Two major security incidents have exposed vulnerabilities in the rapidly growing ecosystem around AI agents, revealing risks when artificial intelligence creates software without human oversight.
Cybersecurity firm Wiz discovered a significant security flaw in Moltbook, a social network designed exclusively for AI agents, Raphael Satter reports for Reuters. The vulnerability exposed private messages between agents, email addresses of over 6,000 users, and more than a million credentials.

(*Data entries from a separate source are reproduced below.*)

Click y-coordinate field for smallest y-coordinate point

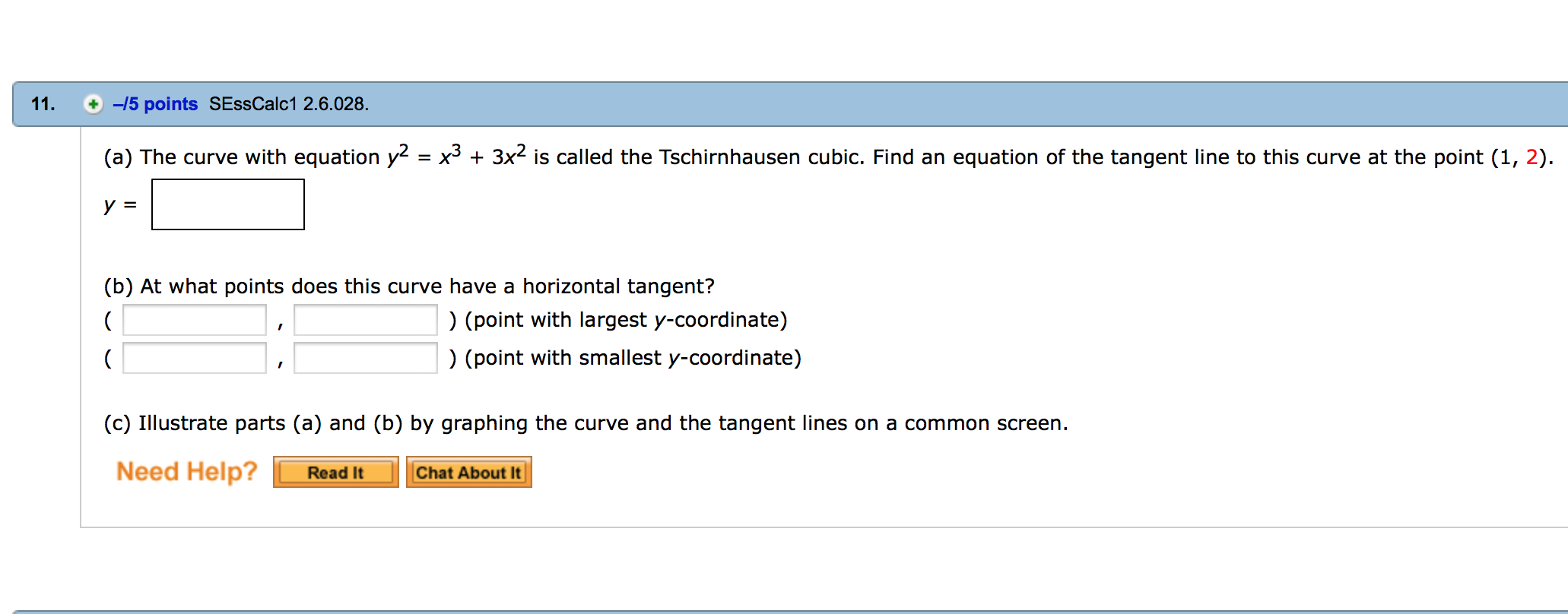pyautogui.click(x=365, y=357)
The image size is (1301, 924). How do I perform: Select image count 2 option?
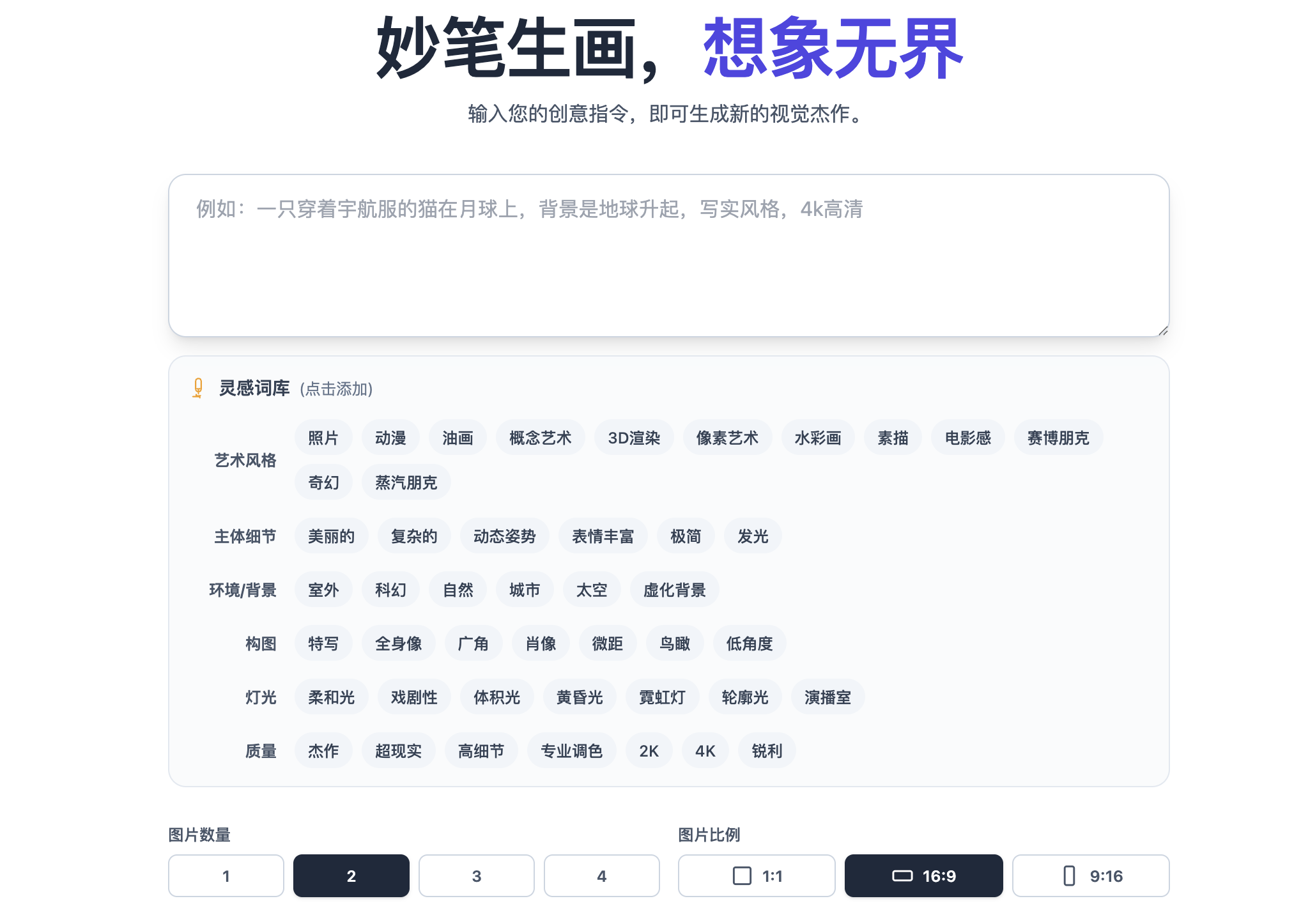coord(351,875)
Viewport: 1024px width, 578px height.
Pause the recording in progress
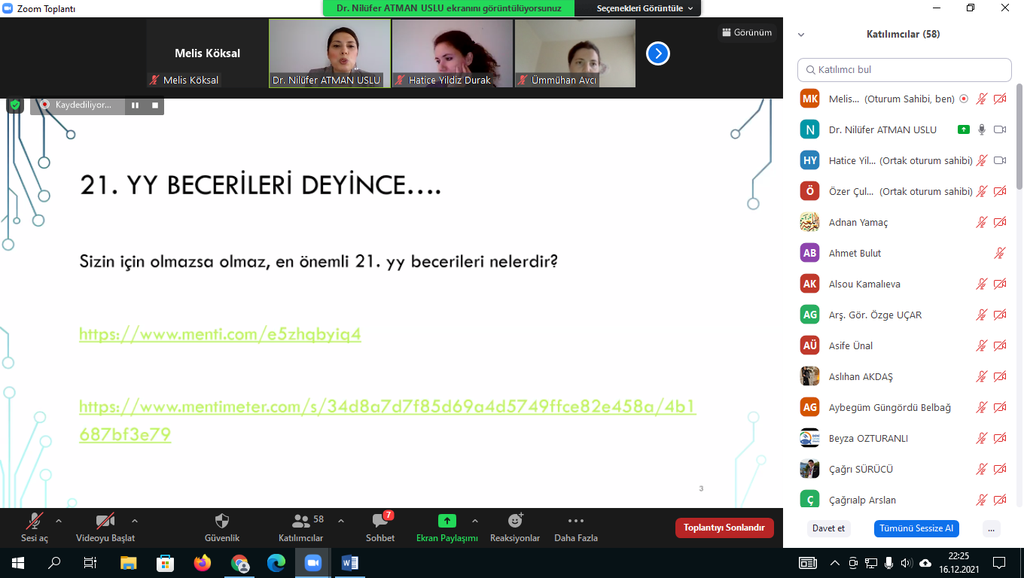point(135,105)
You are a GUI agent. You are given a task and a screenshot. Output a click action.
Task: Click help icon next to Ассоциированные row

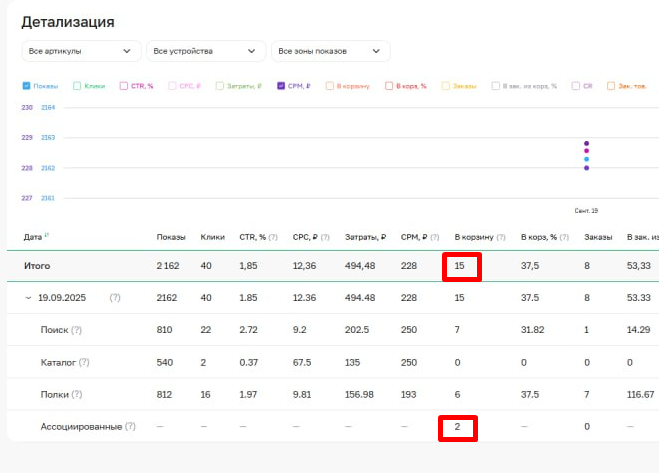pos(130,427)
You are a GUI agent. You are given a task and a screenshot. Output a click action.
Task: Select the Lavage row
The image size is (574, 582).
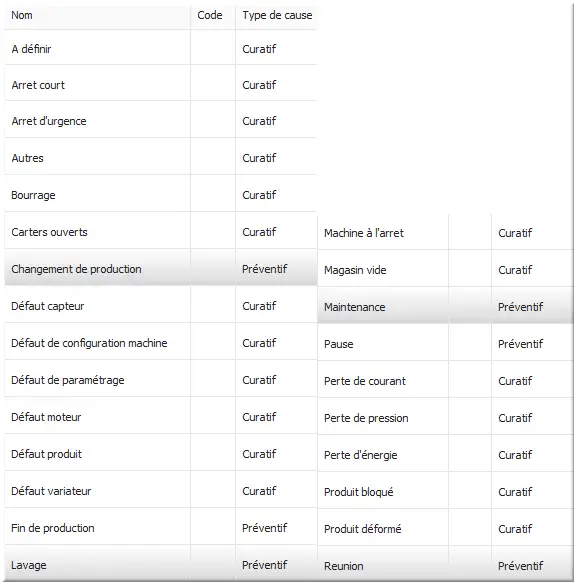click(160, 565)
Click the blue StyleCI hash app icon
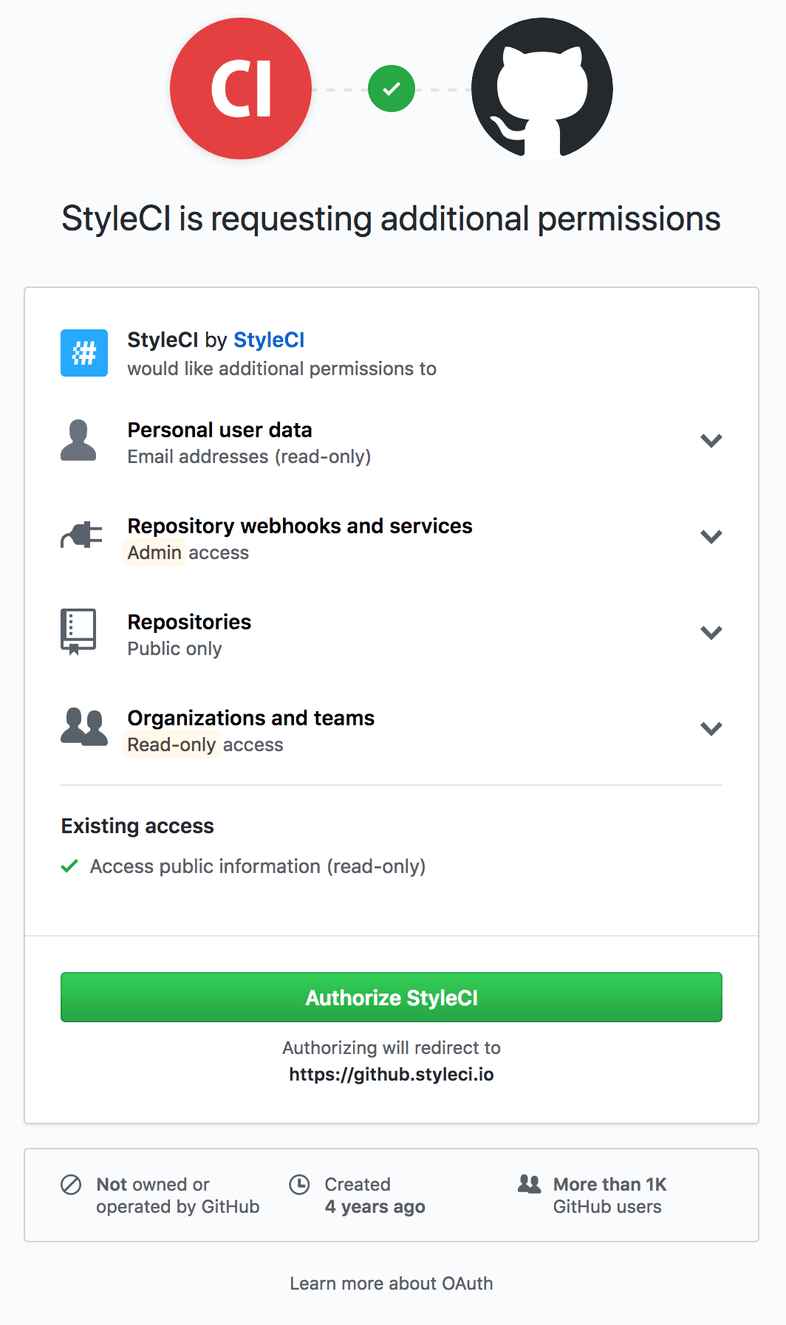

Moltbook’s creator Matt Schlicht previously stated he “didn’t write one line of code” for the site, relying instead on AI to build the platform. Wiz cofounder Ami Luttwak calls this a classic consequence of “vibe coding,” where developers use AI to rapidly create programs without implementing basic security measures.
Meanwhile, Luke James reports for Tom’s Hardware that at least 14 malicious “skills” were uploaded to ClawHub, a registry for OpenClaw AI assistant extensions. These fake tools masqueraded as cryptocurrency utilities while attempting to deliver malware to users’ systems.
OpenClaw skills are not sandboxed but can directly access file systems and network resources. The malicious extensions targeted both Windows and macOS users through social engineering, instructing them to execute obfuscated commands that harvested browser data and cryptocurrency wallet information.
Australian security specialist Jamieson O’Reilly notes that Moltbook’s popularity “exploded before anyone thought to check whether the database was properly secured.” Both incidents highlight growing security concerns as AI agent platforms gain mainstream adoption without adequate safeguards in place.